INFORMATION >>
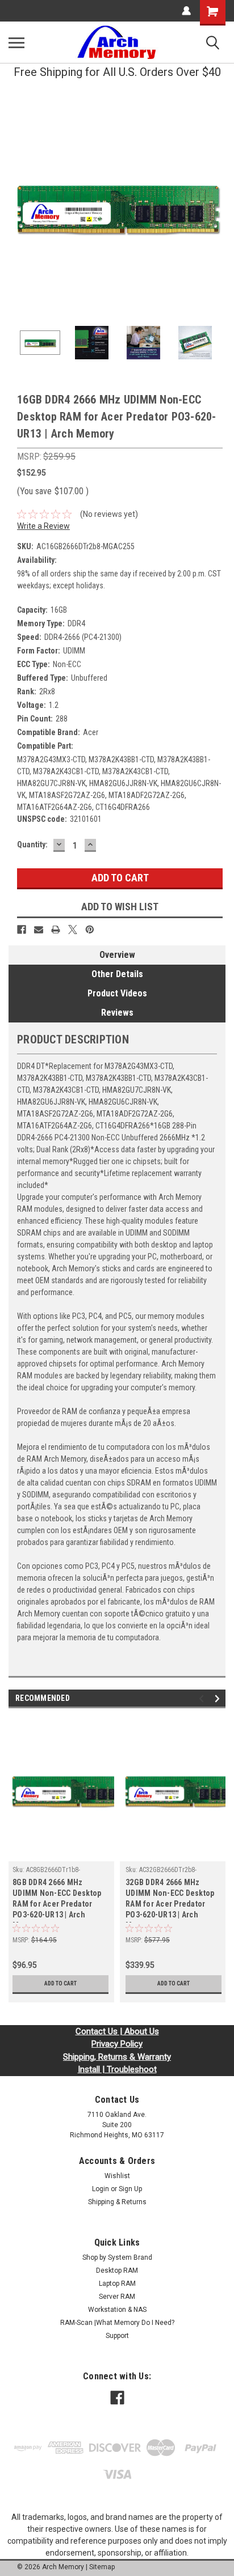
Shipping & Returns (117, 2202)
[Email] (38, 929)
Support (117, 2336)
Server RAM (117, 2297)
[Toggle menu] (16, 42)
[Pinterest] (89, 929)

REQUIRED WORK >>
Quote every entry exactly, with the pictures omitted.

EXERCISE RESULT >>
Shipping & Returns (117, 2202)
[Email] (38, 929)
Support (117, 2336)
Server RAM (117, 2297)
[Toggle menu] (16, 42)
[Pinterest] (89, 929)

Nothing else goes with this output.